Recommendations of what to see in the Warsaw art scene this month by our local guide, Zuzanna Zasacka. Discover even more on a private tour.
I.
Exhibition: Sarkis. Angel Rainbow
Artist: Sarkis
Venue: Zacheta Gallery
Dates: Until February 18th, 2018
An exhibition of one of the most important classics of the 20th and 21st century art. Born Sarkis Zabunyan, in 1938 in Istanbul, Sarkis is an Armenian conceptual artist. He studied painting and design at the Mimar Sinan University in Istanbul, and since the 1960s has lived and worked in Paris. He was one of a dozen young artists invited by the curator and art critic Harald Szeemann to participate in the exhibition Live in Your Head: When Attitudes Become Form (Works — Concepts — Processes — Situations — Information), at the Kunsthalle Bern (1969), which presented a new vision of contemporary art.

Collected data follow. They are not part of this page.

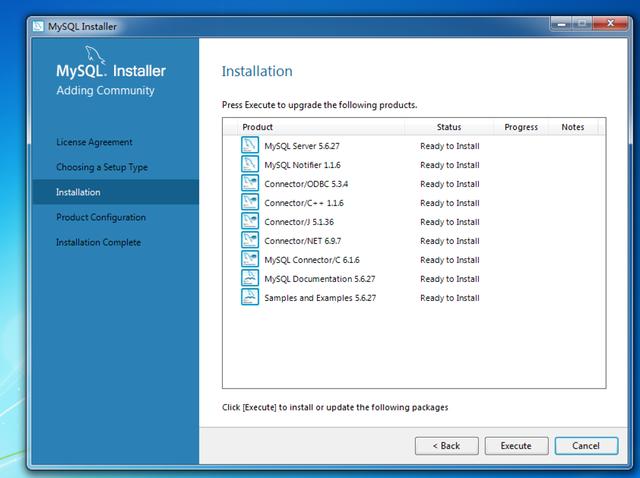This screenshot has height=478, width=640.
Task: Sort by the Product column header
Action: (x=320, y=127)
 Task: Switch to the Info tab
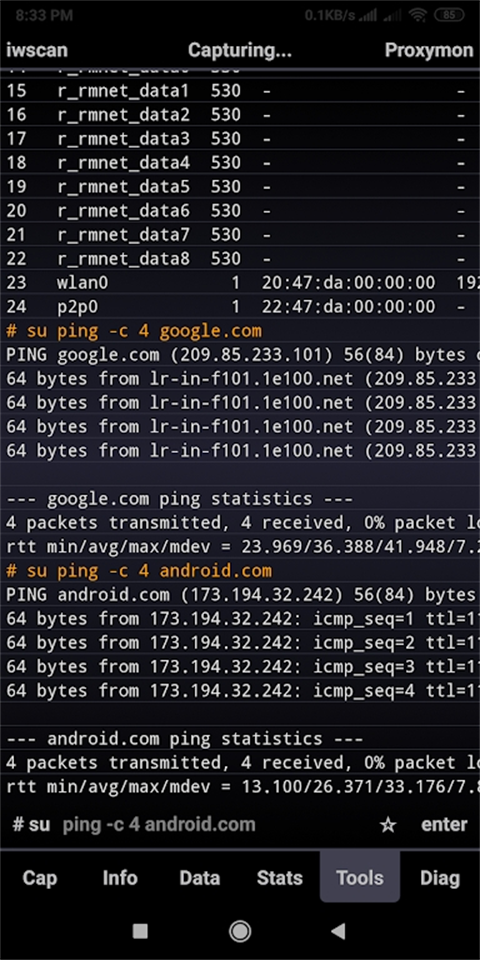point(120,878)
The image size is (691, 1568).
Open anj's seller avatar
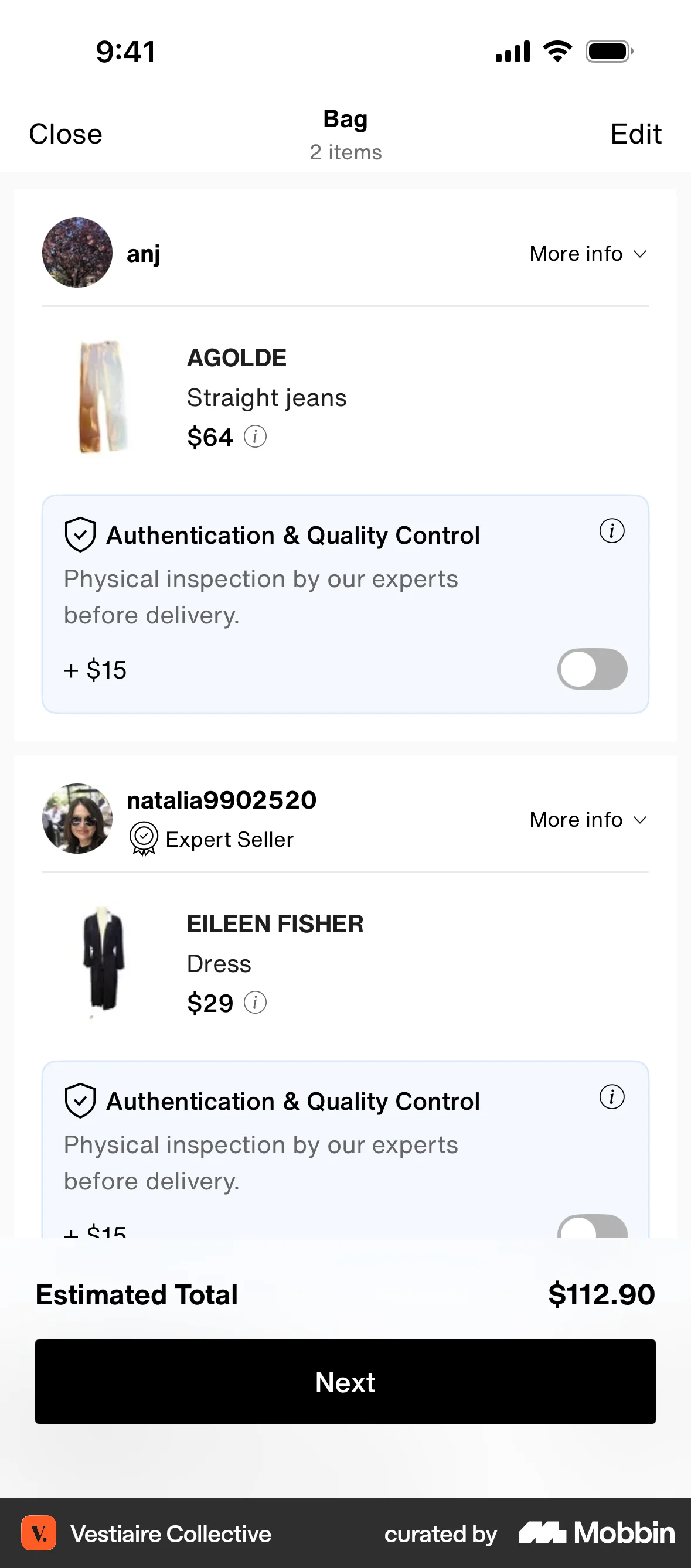coord(77,253)
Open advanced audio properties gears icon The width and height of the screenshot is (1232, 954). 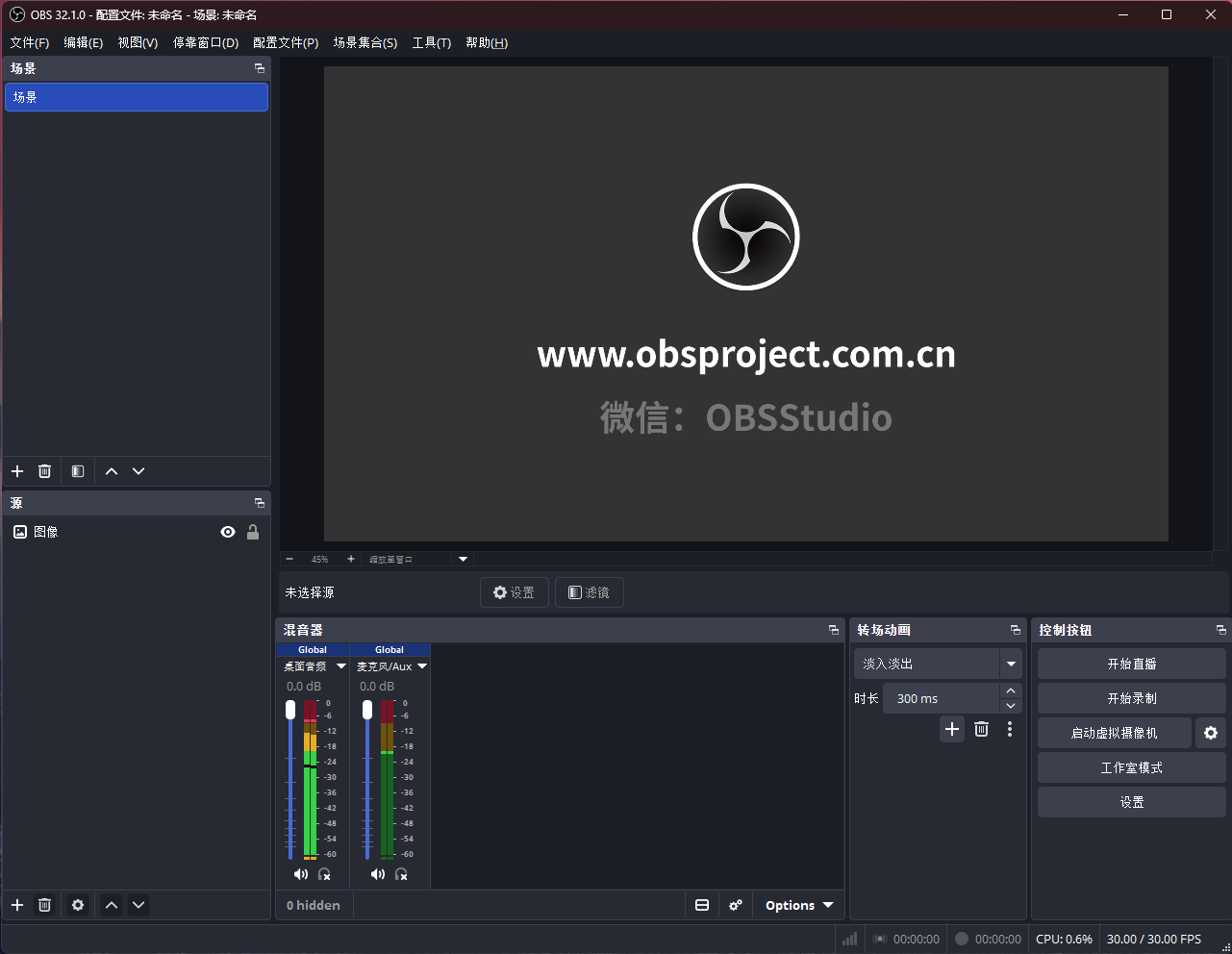(736, 905)
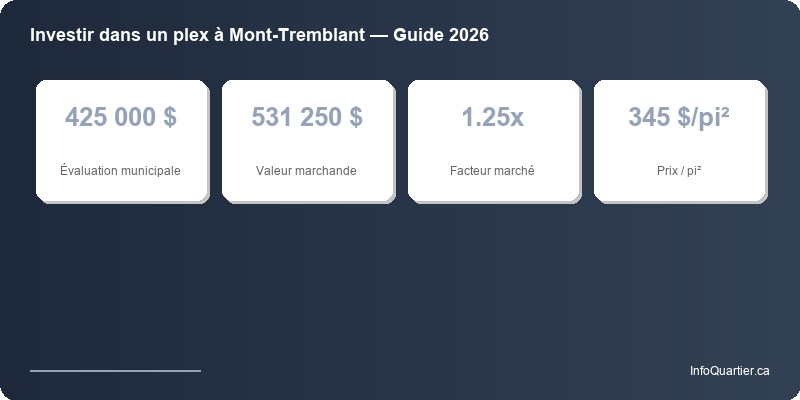Click the horizontal divider line at bottom left
The image size is (800, 400).
coord(115,371)
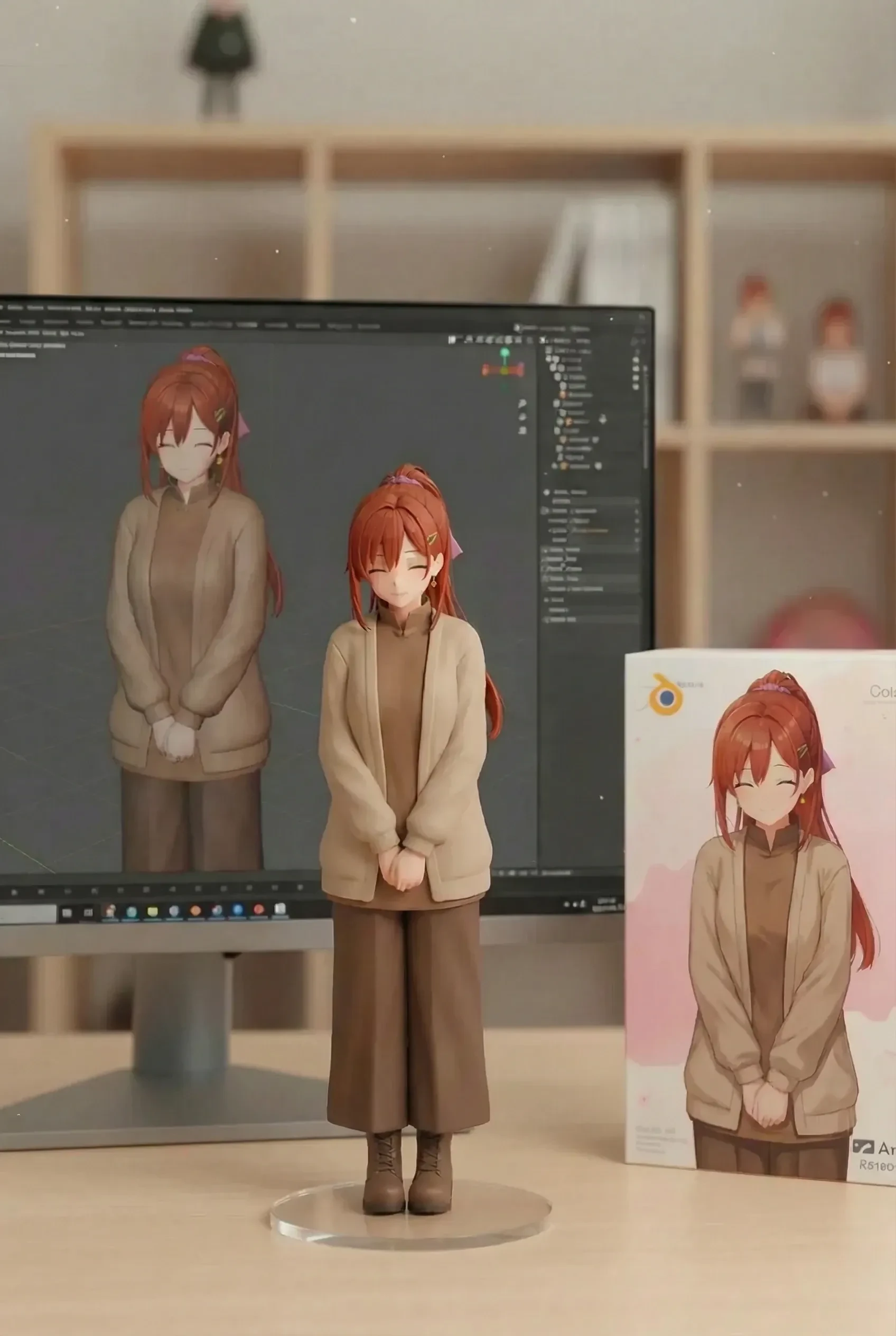Toggle the third eye icon in outliner column

point(636,378)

In his work, Sarkis metaphorically touches on the most important problems of today’s world. He is fascinated by both contemporary visual culture and the richness of tradition and history of non-European cultures, which have been excluded or marginalised for years. The basic elements in the structure of his works and ideas are constituted by the concepts of memory and identity. In Zachęta, in collaboration with people working locally at the exhibition, the artist has built and manipulated three important elements of his work: light, word, and context of place. This Zachęta exhibition will present 21 sentences, selected by our team and hand-written in Polish by Zachętas employees, then made into neon signs.
II.
Exhibition: Rachel Poignant. Generations
Artist: Rachel Poignant
Venue: Xavery Dunikowski Musuem of Sculpture „Królikarnia“
Dates: Until February 18th, 2018
The sculptures of Rachel Poignant, though abstract and unique, resemble forms we know: shells, stones, cookies or the avant-garde works of the constructivists. They are anachronistic—they do not seem to belong to the time in which they originated, reaching both the remembered past as well as the imagined future. They are reminiscent of remnants of 20th century modernism extracted from the ruins of our world by archaeologists of the civilizations that will come after us.
What connects Rachel Poignant (b. 1986) to Poland is her teacher and mentor, Anka Ptaszkowska. Ptaszkowska, an eminent curator and art critic, works only with outstanding artists. She was the initiator of many unconventional artistic events, which connected the Polish art world with Western Europe. Also this time, Ptaszkowska, convinced of the extraordinary talent of Rachel Poignant, has initiated a Polish-French collaboration.
III.
Exhibition: Gallery of Polish Design
Venue: National Museum in Warsaw
This time I will exceptionally recommend the permanent exhibition, but freshly open. The NMW has something special in store to mark the end of 2017. Polish applied arts will be on permanent display in the Gallery of Polish Design, showcasing the most important pieces from the early 20th century up to the present day.
The Nataiona Museum’s new permanent gallery shows the numerous approaches to design prevalent throughout the various decades and artistic circles – from the Zakopane milieu, Krakow Workshops, “Ład” Artists’ Cooperative and modernists in the “Praesens” group, through the post-war reconstruction period, Social Realism, the Polish thaw and post-1956 modernism – when Polish applied arts developed with the greatest dynamism – to the finest examples of contemporary design. A separate mention will be given to aspects of industrial design, design for children and ethnographic design.